- Flag Coat of arms
- Coordinates (Głowaczów): 51°37′16″N 21°19′8″E﻿ / ﻿51.62111°N 21.31889°E
- Country: Poland
- Voivodeship: Masovian
- County: Kozienice
- Seat: Głowaczów

Area
- • Total: 186.26 km^{2} (71.92 sq mi)

Population (2006)
- • Total: 7,292
- • Density: 39/km^{2} (100/sq mi)
- Website: http://www.glowaczow.pl/

= Gmina Głowaczów =

Gmina Głowaczów is a rural gmina (administrative district) in Kozienice County, Masovian Voivodeship, in east-central Poland. Its seat is the village of Głowaczów, which lies approximately 18 km west of Kozienice and 70 km south of Warsaw.
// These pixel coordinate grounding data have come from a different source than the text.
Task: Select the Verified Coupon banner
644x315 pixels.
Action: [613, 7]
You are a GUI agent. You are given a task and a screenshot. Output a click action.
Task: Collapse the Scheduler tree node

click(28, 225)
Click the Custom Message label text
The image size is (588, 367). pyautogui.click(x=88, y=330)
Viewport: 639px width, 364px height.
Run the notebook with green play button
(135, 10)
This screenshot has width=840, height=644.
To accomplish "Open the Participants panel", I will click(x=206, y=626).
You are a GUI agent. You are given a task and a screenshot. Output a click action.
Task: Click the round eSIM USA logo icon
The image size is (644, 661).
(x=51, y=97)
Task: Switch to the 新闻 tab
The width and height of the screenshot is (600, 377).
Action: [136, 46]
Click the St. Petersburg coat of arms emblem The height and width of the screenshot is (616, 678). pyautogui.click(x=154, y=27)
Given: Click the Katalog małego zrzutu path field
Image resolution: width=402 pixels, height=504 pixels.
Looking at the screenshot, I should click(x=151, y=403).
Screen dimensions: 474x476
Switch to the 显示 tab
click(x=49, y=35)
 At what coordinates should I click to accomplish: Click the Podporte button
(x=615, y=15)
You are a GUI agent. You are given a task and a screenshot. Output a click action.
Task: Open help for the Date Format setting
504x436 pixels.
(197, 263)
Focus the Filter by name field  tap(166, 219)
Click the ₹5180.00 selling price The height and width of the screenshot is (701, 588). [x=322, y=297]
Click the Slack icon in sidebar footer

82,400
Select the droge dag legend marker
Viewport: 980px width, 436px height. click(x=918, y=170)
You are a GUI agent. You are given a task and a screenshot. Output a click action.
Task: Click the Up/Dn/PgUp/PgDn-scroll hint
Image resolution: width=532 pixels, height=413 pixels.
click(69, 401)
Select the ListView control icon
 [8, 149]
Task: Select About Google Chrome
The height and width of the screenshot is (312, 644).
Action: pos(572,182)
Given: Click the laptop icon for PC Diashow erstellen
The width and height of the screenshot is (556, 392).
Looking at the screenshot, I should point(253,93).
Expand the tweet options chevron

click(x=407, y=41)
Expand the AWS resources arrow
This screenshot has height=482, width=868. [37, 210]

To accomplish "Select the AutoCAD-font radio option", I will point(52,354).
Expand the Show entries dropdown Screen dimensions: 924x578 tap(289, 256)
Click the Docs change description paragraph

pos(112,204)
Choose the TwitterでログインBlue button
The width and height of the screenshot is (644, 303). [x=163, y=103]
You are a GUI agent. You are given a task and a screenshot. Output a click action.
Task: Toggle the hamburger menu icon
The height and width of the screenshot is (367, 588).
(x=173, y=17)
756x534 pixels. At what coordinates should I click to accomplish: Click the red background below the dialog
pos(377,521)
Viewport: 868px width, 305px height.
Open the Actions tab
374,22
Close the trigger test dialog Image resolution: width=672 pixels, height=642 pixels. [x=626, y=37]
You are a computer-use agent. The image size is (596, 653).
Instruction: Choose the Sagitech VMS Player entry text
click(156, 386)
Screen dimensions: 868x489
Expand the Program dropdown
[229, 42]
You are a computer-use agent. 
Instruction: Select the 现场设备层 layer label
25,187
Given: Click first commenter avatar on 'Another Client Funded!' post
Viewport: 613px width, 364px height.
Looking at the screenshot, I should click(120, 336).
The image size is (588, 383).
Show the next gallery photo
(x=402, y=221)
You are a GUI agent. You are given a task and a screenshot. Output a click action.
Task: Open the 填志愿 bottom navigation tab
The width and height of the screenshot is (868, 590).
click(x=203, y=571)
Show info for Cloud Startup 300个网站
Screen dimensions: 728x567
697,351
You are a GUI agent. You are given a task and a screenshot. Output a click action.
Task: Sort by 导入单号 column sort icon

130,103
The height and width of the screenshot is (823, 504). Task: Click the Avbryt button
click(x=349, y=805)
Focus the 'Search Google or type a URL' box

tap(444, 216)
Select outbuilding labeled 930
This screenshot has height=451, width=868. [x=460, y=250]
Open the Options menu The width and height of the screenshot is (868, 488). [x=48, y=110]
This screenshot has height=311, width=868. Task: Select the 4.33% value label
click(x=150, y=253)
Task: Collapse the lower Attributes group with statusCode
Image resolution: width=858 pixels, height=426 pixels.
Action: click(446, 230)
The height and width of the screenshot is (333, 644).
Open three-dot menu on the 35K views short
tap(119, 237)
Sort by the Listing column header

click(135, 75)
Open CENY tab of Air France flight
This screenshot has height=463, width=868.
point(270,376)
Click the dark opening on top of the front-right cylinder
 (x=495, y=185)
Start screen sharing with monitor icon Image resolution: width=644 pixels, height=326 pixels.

The gmina covers an area of 186.26 km2, and as of 2006 its total population is 7,292.

==Villages==
Gmina Głowaczów contains the villages and settlements of Adamów, Bobrowniki, Brzóza, Cecylówka, Cecylówka-Brzózka, Chodków, Dąbrówki, Emilów, Głowaczów, Grabnowola, Helenów, Henryków, Ignacówka, Ignacówka Bobrowska, Jasieniec, Klementynów, Kosny, Leżenice, Lipa, Lipska Wola, Łukawa, Łukawska Wola, Maciejowice, Mariampol, Marianów, Michałów, Miejska Dąbrowa, Moniochy, Podmieście, Przejazd, Rogożek, Sewerynów, Stanisławów, Stawki, Studnie, Studzianki Pancerne, Ursynów, Wólka Brzózka and Zieleniec.

==Neighbouring gminas==
Gmina Głowaczów is bordered by the gminas of Grabów nad Pilicą, Jastrzębia, Jedlińsk, Kozienice, Magnuszew, Pionki and Stromiec.